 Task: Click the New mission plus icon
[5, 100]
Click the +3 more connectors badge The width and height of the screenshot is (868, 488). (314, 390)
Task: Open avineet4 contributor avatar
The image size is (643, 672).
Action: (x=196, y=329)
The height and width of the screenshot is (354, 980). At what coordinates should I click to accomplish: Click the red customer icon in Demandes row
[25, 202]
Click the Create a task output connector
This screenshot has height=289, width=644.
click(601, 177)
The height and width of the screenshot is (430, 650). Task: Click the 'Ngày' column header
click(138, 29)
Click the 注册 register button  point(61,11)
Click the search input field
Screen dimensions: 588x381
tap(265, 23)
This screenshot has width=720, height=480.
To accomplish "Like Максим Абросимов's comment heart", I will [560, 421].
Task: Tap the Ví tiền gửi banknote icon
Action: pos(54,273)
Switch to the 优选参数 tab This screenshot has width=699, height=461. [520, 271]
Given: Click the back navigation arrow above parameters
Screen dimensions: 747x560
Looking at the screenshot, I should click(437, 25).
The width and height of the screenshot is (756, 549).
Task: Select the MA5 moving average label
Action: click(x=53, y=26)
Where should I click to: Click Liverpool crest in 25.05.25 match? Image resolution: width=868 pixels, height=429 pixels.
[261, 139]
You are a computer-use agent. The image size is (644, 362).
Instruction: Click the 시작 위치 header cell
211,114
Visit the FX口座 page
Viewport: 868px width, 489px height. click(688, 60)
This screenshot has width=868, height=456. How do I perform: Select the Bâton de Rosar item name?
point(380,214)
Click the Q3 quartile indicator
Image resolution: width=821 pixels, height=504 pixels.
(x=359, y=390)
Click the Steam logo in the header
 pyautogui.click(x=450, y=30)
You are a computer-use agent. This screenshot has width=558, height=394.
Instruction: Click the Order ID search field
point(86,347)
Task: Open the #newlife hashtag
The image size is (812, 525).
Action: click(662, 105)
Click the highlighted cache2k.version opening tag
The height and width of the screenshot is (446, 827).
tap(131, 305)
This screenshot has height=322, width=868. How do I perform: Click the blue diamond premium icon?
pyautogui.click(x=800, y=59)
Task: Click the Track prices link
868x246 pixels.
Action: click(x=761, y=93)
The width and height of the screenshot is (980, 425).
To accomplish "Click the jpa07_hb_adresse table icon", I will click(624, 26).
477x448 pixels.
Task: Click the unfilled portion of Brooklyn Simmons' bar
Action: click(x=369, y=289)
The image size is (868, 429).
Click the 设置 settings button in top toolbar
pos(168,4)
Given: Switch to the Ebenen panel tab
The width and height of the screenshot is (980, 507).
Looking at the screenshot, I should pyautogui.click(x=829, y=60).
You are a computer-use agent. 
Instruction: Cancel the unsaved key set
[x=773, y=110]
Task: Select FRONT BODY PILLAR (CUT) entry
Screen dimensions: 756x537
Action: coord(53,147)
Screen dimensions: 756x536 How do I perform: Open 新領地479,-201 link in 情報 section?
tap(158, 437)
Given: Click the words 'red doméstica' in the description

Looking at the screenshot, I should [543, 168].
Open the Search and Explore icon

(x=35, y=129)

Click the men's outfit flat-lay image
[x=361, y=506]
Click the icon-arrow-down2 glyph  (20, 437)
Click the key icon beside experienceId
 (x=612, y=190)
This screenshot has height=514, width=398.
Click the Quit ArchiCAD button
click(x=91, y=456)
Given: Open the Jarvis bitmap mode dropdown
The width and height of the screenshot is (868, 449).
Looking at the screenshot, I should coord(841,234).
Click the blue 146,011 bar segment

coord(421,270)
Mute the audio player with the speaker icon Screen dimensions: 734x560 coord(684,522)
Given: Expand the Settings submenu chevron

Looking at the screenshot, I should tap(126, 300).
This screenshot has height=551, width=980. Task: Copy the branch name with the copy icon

Goal of the exercise:
Could you retype all of the records above exactly as they appear?

Answer section:
 Task: Click the New mission plus icon
[5, 100]
Click the +3 more connectors badge The width and height of the screenshot is (868, 488). (314, 390)
Task: Open avineet4 contributor avatar
The image size is (643, 672).
Action: (x=196, y=329)
The height and width of the screenshot is (354, 980). At what coordinates should I click to accomplish: Click the red customer icon in Demandes row
[25, 202]
Click the Create a task output connector
This screenshot has height=289, width=644.
click(601, 177)
The height and width of the screenshot is (430, 650). Task: Click the 'Ngày' column header
click(138, 29)
Click the 注册 register button  point(61,11)
Click the search input field
Screen dimensions: 588x381
tap(265, 23)
This screenshot has width=720, height=480.
To accomplish "Like Максим Абросимов's comment heart", I will [560, 421].
Task: Tap the Ví tiền gửi banknote icon
Action: pos(54,273)
Switch to the 优选参数 tab This screenshot has width=699, height=461. [520, 271]
Given: Click the back navigation arrow above parameters
Screen dimensions: 747x560
Looking at the screenshot, I should click(437, 25).
The width and height of the screenshot is (756, 549).
Task: Select the MA5 moving average label
Action: click(x=53, y=26)
Where should I click to: Click Liverpool crest in 25.05.25 match? Image resolution: width=868 pixels, height=429 pixels.
[261, 139]
You are a computer-use agent. The image size is (644, 362).
Instruction: Click the 시작 위치 header cell
211,114
Visit the FX口座 page
Viewport: 868px width, 489px height. click(688, 60)
This screenshot has width=868, height=456. How do I perform: Select the Bâton de Rosar item name?
point(380,214)
Click the Q3 quartile indicator
Image resolution: width=821 pixels, height=504 pixels.
(x=359, y=390)
Click the Steam logo in the header
 pyautogui.click(x=450, y=30)
You are a computer-use agent. This screenshot has width=558, height=394.
Instruction: Click the Order ID search field
point(86,347)
Task: Open the #newlife hashtag
The image size is (812, 525).
Action: click(662, 105)
Click the highlighted cache2k.version opening tag
The height and width of the screenshot is (446, 827).
tap(131, 305)
This screenshot has height=322, width=868. How do I perform: Click the blue diamond premium icon?
pyautogui.click(x=800, y=59)
Task: Click the Track prices link
868x246 pixels.
Action: click(x=761, y=93)
The width and height of the screenshot is (980, 425).
To accomplish "Click the jpa07_hb_adresse table icon", I will click(624, 26).
477x448 pixels.
Task: Click the unfilled portion of Brooklyn Simmons' bar
Action: click(x=369, y=289)
The image size is (868, 429).
Click the 设置 settings button in top toolbar
pos(168,4)
Given: Switch to the Ebenen panel tab
The width and height of the screenshot is (980, 507).
Looking at the screenshot, I should pyautogui.click(x=829, y=60).
You are a computer-use agent. 
Instruction: Cancel the unsaved key set
[x=773, y=110]
Task: Select FRONT BODY PILLAR (CUT) entry
Screen dimensions: 756x537
Action: coord(53,147)
Screen dimensions: 756x536 How do I perform: Open 新領地479,-201 link in 情報 section?
tap(158, 437)
Given: Click the words 'red doméstica' in the description

Looking at the screenshot, I should [543, 168].
Open the Search and Explore icon

(x=35, y=129)

Click the men's outfit flat-lay image
[x=361, y=506]
Click the icon-arrow-down2 glyph  (20, 437)
Click the key icon beside experienceId
 (x=612, y=190)
This screenshot has height=514, width=398.
Click the Quit ArchiCAD button
click(x=91, y=456)
Given: Open the Jarvis bitmap mode dropdown
The width and height of the screenshot is (868, 449).
Looking at the screenshot, I should coord(841,234).
Click the blue 146,011 bar segment

coord(421,270)
Mute the audio player with the speaker icon Screen dimensions: 734x560 coord(684,522)
Given: Expand the Settings submenu chevron

Looking at the screenshot, I should tap(126, 300).
This screenshot has height=551, width=980. Task: Copy the branch name with the copy icon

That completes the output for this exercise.